The request
Copy out the rows below word for word, beginning with the one that contains "Dans la lumière" and ending with the last row, both included.

[Rows for locating words and elements]
+---+

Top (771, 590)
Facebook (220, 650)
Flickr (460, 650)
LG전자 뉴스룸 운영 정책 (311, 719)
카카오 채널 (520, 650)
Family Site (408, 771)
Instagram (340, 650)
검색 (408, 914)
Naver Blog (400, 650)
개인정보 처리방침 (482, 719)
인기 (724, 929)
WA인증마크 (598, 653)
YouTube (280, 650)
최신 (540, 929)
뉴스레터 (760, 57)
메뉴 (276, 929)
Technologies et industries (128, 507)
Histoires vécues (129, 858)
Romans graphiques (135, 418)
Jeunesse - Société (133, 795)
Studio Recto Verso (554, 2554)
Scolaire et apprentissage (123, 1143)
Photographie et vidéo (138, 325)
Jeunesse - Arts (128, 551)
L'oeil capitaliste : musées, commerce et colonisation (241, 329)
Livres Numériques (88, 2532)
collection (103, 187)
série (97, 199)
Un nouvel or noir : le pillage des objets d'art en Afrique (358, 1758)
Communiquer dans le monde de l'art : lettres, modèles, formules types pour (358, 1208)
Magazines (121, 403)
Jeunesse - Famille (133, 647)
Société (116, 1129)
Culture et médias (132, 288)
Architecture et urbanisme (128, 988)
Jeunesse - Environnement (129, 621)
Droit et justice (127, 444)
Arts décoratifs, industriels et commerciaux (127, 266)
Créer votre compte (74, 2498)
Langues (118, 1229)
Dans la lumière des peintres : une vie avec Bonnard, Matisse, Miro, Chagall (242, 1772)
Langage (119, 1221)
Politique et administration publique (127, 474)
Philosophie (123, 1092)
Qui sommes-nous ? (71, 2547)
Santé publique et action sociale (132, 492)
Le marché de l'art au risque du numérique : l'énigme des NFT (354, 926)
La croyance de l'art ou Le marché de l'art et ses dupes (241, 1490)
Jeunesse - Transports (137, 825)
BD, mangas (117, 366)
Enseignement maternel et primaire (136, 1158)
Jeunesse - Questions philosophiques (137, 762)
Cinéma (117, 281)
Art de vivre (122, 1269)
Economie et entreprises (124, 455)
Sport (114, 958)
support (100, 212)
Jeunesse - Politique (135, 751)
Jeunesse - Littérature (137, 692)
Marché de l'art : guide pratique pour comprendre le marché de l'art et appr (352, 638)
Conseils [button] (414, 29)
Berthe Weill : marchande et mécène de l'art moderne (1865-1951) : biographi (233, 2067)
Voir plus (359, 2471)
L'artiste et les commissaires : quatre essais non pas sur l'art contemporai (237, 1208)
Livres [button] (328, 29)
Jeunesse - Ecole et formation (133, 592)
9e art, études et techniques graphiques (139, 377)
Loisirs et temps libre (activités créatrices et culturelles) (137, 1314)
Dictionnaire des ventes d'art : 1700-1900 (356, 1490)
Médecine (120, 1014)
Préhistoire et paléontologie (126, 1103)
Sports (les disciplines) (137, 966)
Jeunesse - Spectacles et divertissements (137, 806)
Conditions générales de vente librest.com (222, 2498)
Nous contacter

+---+

Solution to the exercise
Dans la lumière des peintres : une vie avec Bonnard, Matisse, Miro, Chagall (242, 1772)
Langage (119, 1221)
Politique et administration publique (127, 474)
Philosophie (123, 1092)
Qui sommes-nous ? (71, 2547)
Santé publique et action sociale (132, 492)
Le marché de l'art au risque du numérique : l'énigme des NFT (354, 926)
La croyance de l'art ou Le marché de l'art et ses dupes (241, 1490)
Jeunesse - Transports (137, 825)
BD, mangas (117, 366)
Enseignement maternel et primaire (136, 1158)
Jeunesse - Questions philosophiques (137, 762)
Cinéma (117, 281)
Art de vivre (122, 1269)
Economie et entreprises (124, 455)
Sport (114, 958)
support (100, 212)
Jeunesse - Politique (135, 751)
Jeunesse - Littérature (137, 692)
Marché de l'art : guide pratique pour comprendre le marché de l'art et appr (352, 638)
Conseils [button] (414, 29)
Berthe Weill : marchande et mécène de l'art moderne (1865-1951) : biographi (233, 2067)
Voir plus (359, 2471)
L'artiste et les commissaires : quatre essais non pas sur l'art contemporai (237, 1208)
Livres [button] (328, 29)
Jeunesse - Ecole et formation (133, 592)
9e art, études et techniques graphiques (139, 377)
Loisirs et temps libre (activités créatrices et culturelles) (137, 1314)
Dictionnaire des ventes d'art : 1700-1900 (356, 1490)
Médecine (120, 1014)
Préhistoire et paléontologie (126, 1103)
Sports (les disciplines) (137, 966)
Jeunesse - Spectacles et divertissements (137, 806)
Conditions générales de vente librest.com (222, 2498)
Nous contacter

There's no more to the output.